◆ **EXERCISE OBJECTIVE**:
Copy the entries below word for word, from the line with "Task: Select the 'non" up to and including the line with "should pyautogui.click(x=1756, y=849).".

--------------------

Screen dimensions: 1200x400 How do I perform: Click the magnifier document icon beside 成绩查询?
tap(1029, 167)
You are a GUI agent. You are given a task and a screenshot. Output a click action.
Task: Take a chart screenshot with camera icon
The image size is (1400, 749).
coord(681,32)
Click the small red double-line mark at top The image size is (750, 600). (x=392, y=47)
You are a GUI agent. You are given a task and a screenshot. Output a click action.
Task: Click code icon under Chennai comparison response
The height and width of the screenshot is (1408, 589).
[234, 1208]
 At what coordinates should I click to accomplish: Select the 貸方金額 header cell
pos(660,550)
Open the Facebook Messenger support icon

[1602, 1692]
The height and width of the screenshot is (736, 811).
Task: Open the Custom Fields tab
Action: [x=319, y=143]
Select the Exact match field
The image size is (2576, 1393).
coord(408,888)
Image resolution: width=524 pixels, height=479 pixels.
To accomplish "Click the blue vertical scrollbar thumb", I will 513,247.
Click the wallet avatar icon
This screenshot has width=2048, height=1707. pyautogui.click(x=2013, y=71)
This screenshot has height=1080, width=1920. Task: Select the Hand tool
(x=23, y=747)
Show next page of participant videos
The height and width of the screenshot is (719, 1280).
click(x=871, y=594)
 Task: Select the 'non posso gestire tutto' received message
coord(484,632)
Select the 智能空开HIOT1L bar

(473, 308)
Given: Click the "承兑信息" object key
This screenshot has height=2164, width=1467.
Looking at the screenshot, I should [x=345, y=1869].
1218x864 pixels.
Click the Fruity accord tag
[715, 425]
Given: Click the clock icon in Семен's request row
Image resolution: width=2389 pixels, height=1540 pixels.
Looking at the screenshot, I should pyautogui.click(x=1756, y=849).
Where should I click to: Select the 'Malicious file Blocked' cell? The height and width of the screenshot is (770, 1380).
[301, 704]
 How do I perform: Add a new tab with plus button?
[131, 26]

--------------------

◆ **FULL OUTPUT**:
 Task: Select the 'non posso gestire tutto' received message
coord(484,632)
Select the 智能空开HIOT1L bar

(473, 308)
Given: Click the "承兑信息" object key
This screenshot has height=2164, width=1467.
Looking at the screenshot, I should [x=345, y=1869].
1218x864 pixels.
Click the Fruity accord tag
[715, 425]
Given: Click the clock icon in Семен's request row
Image resolution: width=2389 pixels, height=1540 pixels.
Looking at the screenshot, I should pyautogui.click(x=1756, y=849).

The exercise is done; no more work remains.